# Tasks for this exercise
**1.** According to the book synopsis, why does the fluidity of the self unleash a world of potential? Answer in one to three sentences.
**2.** Write what would come next after the final sentence of the book synopsis.

Synopsis
In Stranger in the Mirror, social psychologist Robert Levine offers a provocative, wide-ranging, and entertaining tour of the most personal and consequential of all landscapes: the entity we call our self. Who are we? Where is the boundary between ourselves and everything else? Are we all multiple personalities? And how can we control who we become? Levine tackles these questions with a combination of surprising stories, case studies, and cutting-edge research from biology, neuroscience, virtual reality, psychology, and many other fields. The result challenges our assumptions about who we are and, most importantly, what we are capable of becoming. Transformation, Levine shows, is our human condition. Physically, our very cells are unrecognizable from one moment to the next. Cognitively, our self-perceptions are equally changeable: A single glitch can make us lose track of a body part, or of our entire body, or to confuse our very self with that of another person. Psychologically, we switch back and forth like quicksilver between incongruent, sometimes adversarial sub-selves. Socially, we appear to be little more than an ever-changing troupe of actors. And culturally, the boundaries of the self may stretch anywhere from the confines of one s body to an entire village. The self, it becomes clear, is a fiction-- vague, arbitrary and utterly intangible. But it is also interminably fluid. And this, Levine argues, unleashes a world of potential. Fluidity creates malleability. And malleability creates possibilities. Engaging, informative, and ultimately liberating, Stranger in the Mirror will change how you think about your self and what it might become.

# Exercise data
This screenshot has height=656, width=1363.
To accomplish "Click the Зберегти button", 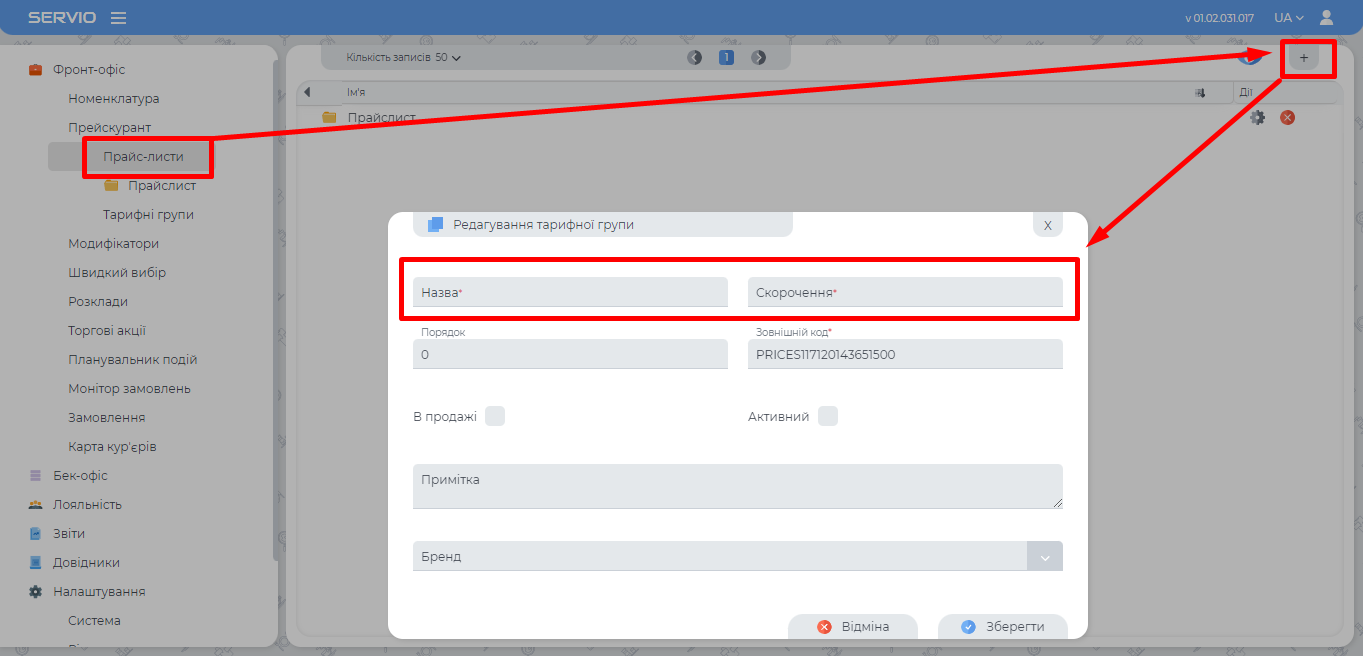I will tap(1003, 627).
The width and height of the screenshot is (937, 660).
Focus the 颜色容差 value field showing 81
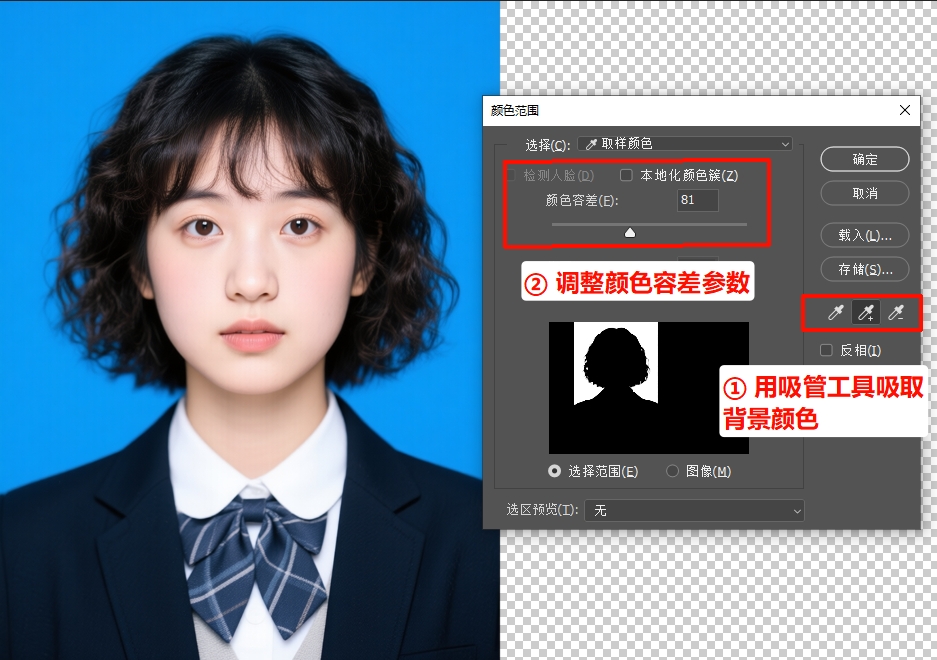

# Task-by-task outputs
**1.** Fluidity creates malleability, and malleability creates possibilities. Because the self is interminably fluid, it can be shaped, and that opens up possibilities for what a person can become.

**2.**
About the Author
Robert V. Levine is professor of psychology and former Associate Dean at California State University, Fresno. He is former president of the Western Psychological Association and has served as a Visiting Professor at Universidade Federal Fluminense in Niteroi, Brazil, at Sapporo Medical University in Japan, Stockholm University in Sweden and as a Fellow in the Institute of Advanced Study at Durham University in the UK. His previous books include "A Geography of Time" and "The Power of Persuasion: How We re Bought and Sold." His writing has appeared in publications such as The New York Times, American Scientist and Discover and he has appeared on shows such as ABC Prime Time and WNYC's Radiolab. He divides his time between Fresno and Gualala, California.